Configuration Reference
Model&Fields Configuration
Settings Configuration
Model&Fields (Dynamic Data)
| Field | Type | Default | Description |
|---|---|---|---|
| Model ID | string | "" | Optional reference to a Compose model. Used by the UI to auto-populate field definitions. |
| Fields | array | [] | List of field definitions that shape the output object. At least one field is required. |
| Error Mode | string | "continueAll" | Error handling strategy: "stopOnError" or "continueAll". |
Field Definition (fields[])
| Property | Type | Description |
|---|---|---|
| Name | string | Target field name (e.g., firstName, order.total). |
| Type | string | Output type (String, Boolean, Int8/16/32/64, UInt8/16/32/64, Float32/Float64, DateTime). |
| Expression | string | JavaScript code that returns the field value. Has access to $input and $fields. |
| Required (UI only) | boolean | Marks the field as required in the configuration UI; validation logic is currently enforced at pipeline level. |
| Sensitivity (UI only) | number | Sensitivity level 1–5 for data governance and UX; does not change runtime behavior. |
Settings (Static Configuration)
| Field | Type | Default | Description |
|---|---|---|---|
| Retry on Fail | boolean | false | Retries execution if the node encounters infrastructure issues. |
| On Error | string | "stopPipeline" | Node-level error strategy ("stopPipeline" or "continueExecution" depending on UI options). |
| Sync Mode | string | "all" | Controls input synchronization. "all" waits for all connected inputs (mapped to wait_all internally). |
| Wait Timeout | string | "30s" | Maximum time to wait for all inputs before failing when using Sync Mode = all. |
| Notes | string | "" | Internal documentation for why this transformation exists. |
| Display Note in Pipeline | boolean | false | Shows notes directly on the canvas for operators. |
Expression Examples
Simple Field Calculations
// Capitalize a name
$input.firstName.toUpperCase()
// Calculate year
new Date().getFullYear()
// Mark adults vs minors
$input.age >= 18
Using $fields for Dependencies
// fullName field
$input.firstName + ' ' + $input.lastName
// greeting field that reuses fullName
'Hello, ' + $fields.fullName
// totalPrice based on other calculated fields
$fields.unitPrice * $fields.quantity
Usage Examples
Example 1: Normalize User Profile Payload
| Field | Value |
|---|---|
| Model ID | (optional) userProfileModel |
| Error Mode | continueAll |
Fields:
| Name | Type | Expression |
|---|---|---|
firstName | String | $input.first_name |
lastName | String | $input.last_name |
age | Int32 | $input.age |
fullName | String | $fields.firstName + ' ' + $fields.lastName |
The node converts an arbitrary incoming object into a clean, typed user profile while gracefully handling missing values.

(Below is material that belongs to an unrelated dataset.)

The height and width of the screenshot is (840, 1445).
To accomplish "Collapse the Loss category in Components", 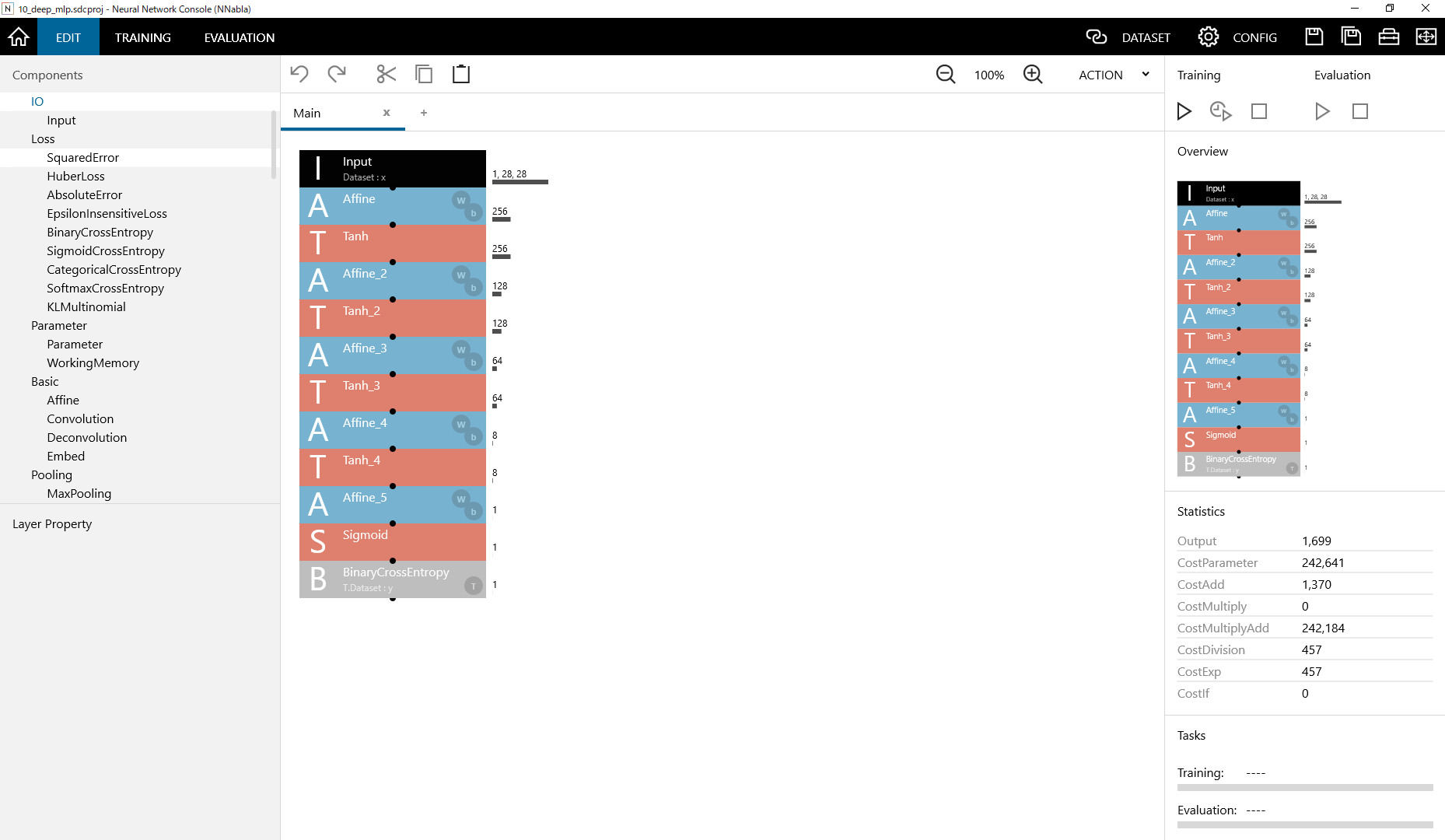I will [x=43, y=138].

Example 2: Transform Arrays of Items
Upstream node sends an array of orders:
[
{ id: 'ORD-1', amount: 42.5, currency: 'USD' },
{ id: 'ORD-2', amount: 103.0, currency: 'USD' }
]
Fields:
| Name | Type | Expression |
|---|---|---|
orderId | String | $input.id |
amount | Float64 | $input.amount |
displayLabel | String | 'Order ' + $input.id + ' (' + $input.currency + ')' |
The output is an array of normalized order objects with consistent types and labels.
When to Use Data Instance
Use the Data Instance node when you need:
- A strongly-typed, governed data model in the middle of a pipeline.
- Complex field calculations using full JavaScript rather than inline
{{ }}expressions. - To merge data from multiple upstream nodes into a single, well-structured object.